Genomics of Gene Regulation (NHGRI, 2015-2018)

Glucocorticoids are among the most widely used drugs to reduce inflammation and immunity. Their long term use is limited by adverse metabolic effects that these drugs have. Within weeks of treatment, patients start to see changes in where their bodies store fat. Some patients even begin to develop diabetes. The goal of this project is to develop a deep enough understanding of how genes are used after glucocorticoid treatment so that we can ultimately start to reprogram the response to our own design. Specifically, we will attempt to design derivative cell types that maintain the inflammatory response but have a reduced metabolic response. The ability to do so would pave the way for new understanding of how these important drugs work, and could inform new therapies that have a more targeted anti-inflammatory effect.


Engineering Targeted Epigenetic Modifiers for Precise Control of Gene Regulation (NIH, 2013 – 2018)

The human genome is a very busy place. Along the tiny strands of billions of A’s, C’s, G’s, and T’s that make up “The Human Genome”, there are thousands of different types of regulatory proteins bound in all sorts of different configurations and complexes. This is part of the reason why we can pack so much DNA into a single cell. While many proteins just bind the genome and go away later, there are specific types of proteins that go further and actually modify the structure of the genome. These modifications (collectively known as the epigenome) are turning out to be very important in understanding how our genes are regulated. The goal of this project is to develop a toolbox that will allow us to take control of the epigenome and begin to understand how it is that these different epigenome modifications determine the genes that are used in different cells and tissues.


Genetics and Genomics of Maternal Glycemia During Pregnancy (NIDDK, 2013 – 2018)

There is something about pregnancy that causes many women to develop a specific form of diabetes known as gestational diabetes. Diabetes occurs when your body is not able to regulate sugar, and it can lead to all sorts of really bad outcomes. Gestational diabetes is particularly troublesome because it causes health problems for both the mother and the unborn child. A recent study suggests that changes in gene regulation in a particular region of the genome may contribute to gestational diabetes by altering the ability of some women to process sugar after a meal. The goal of this project is to identify those regulatory mutations, and to understand how they may contribute to maternal sugar metabolism.

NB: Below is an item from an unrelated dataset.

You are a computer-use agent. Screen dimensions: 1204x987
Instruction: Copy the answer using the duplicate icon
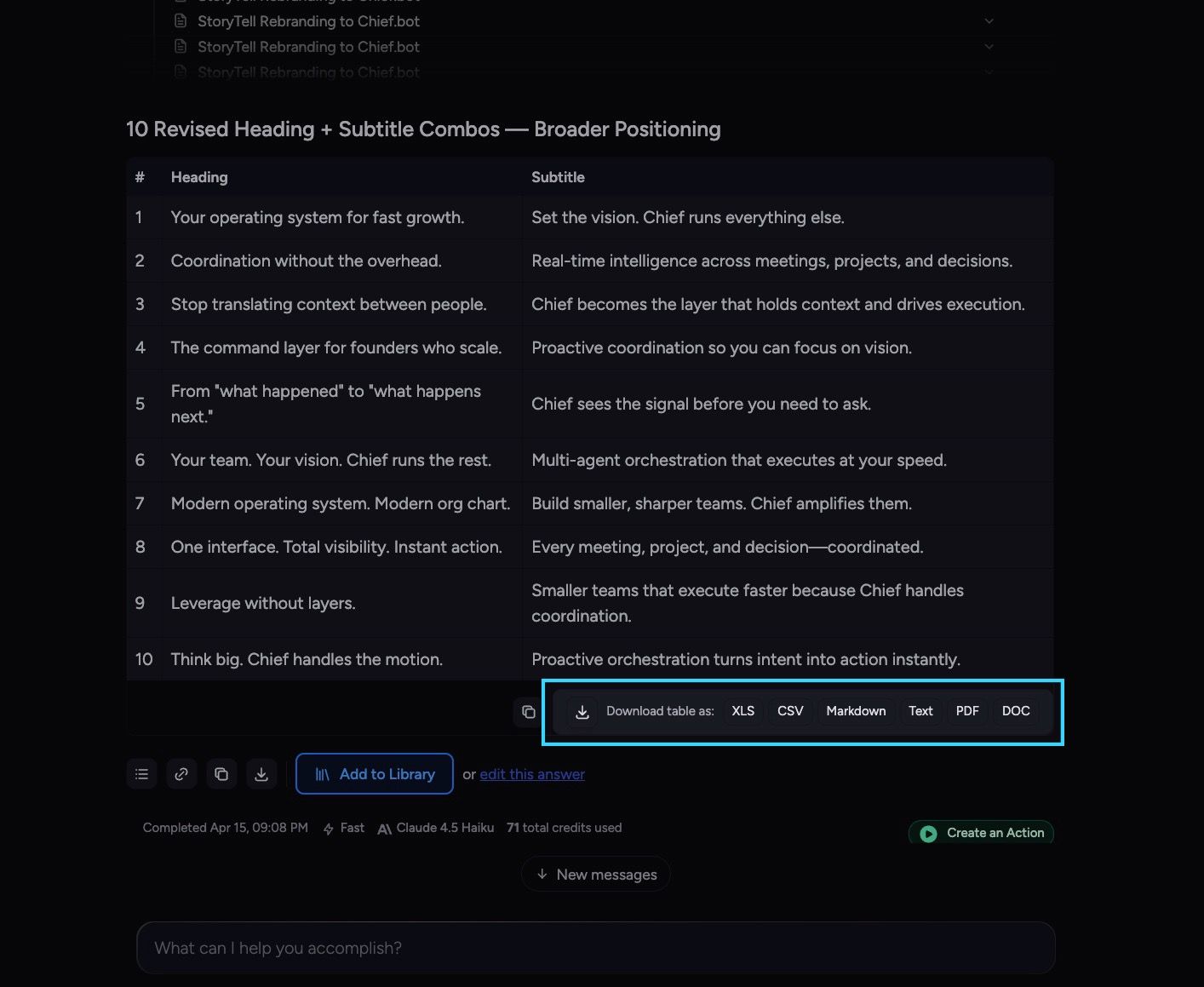tap(221, 774)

Genetics and Genomics of Fetal Adiposity (NIDDK, 2013 – 2018)

Baby fat may be more than just cute. It turns out that most animals including monkeys all have really skinny babies, and human babies are unique in that they have so much fat at birth. Some researchers now think that this fat store provides energy that is important to brain development just after birth. In other words, human baby fat might be part of the reason why the human brain is capable of so much! A recently study suggests that one of the things that controls how much fat human babies have has to do with genetic changes in gene regulation. The goal of this project is investigate the role of those candidate regulatory mechanisms on expression of genes involved in the development of baby fat. 


The ENCODE Project Consortium (NHGRI, 2012 – 2017)

Every cell in our bodies has roughly the same copy of the genome (the A’s, C’s, G’, and T’s that define the human species). Within each genome is the blueprint for (at least) tens of thousands of genes. If you go in and look at individual cells and tissues, however, you will find that the genes that are actually in use varies dramatically between the different tissues. This explains how we get such a huge diversity of cell types from a single blueprint. There is also a lot of recent evidence telling us that when genes are not regulated in the correct way it can lead to disease. The goal of this project is to ultimately develop a comprehensive understanding of how human genes are regulated. Doing so requires a massive and systematic effort that is spread across many different labs, and we are contributing to that effort by developing more precise ways to pinpoint where regulatory proteins bind the genome and to understand what the effect of that binding is on gene expression.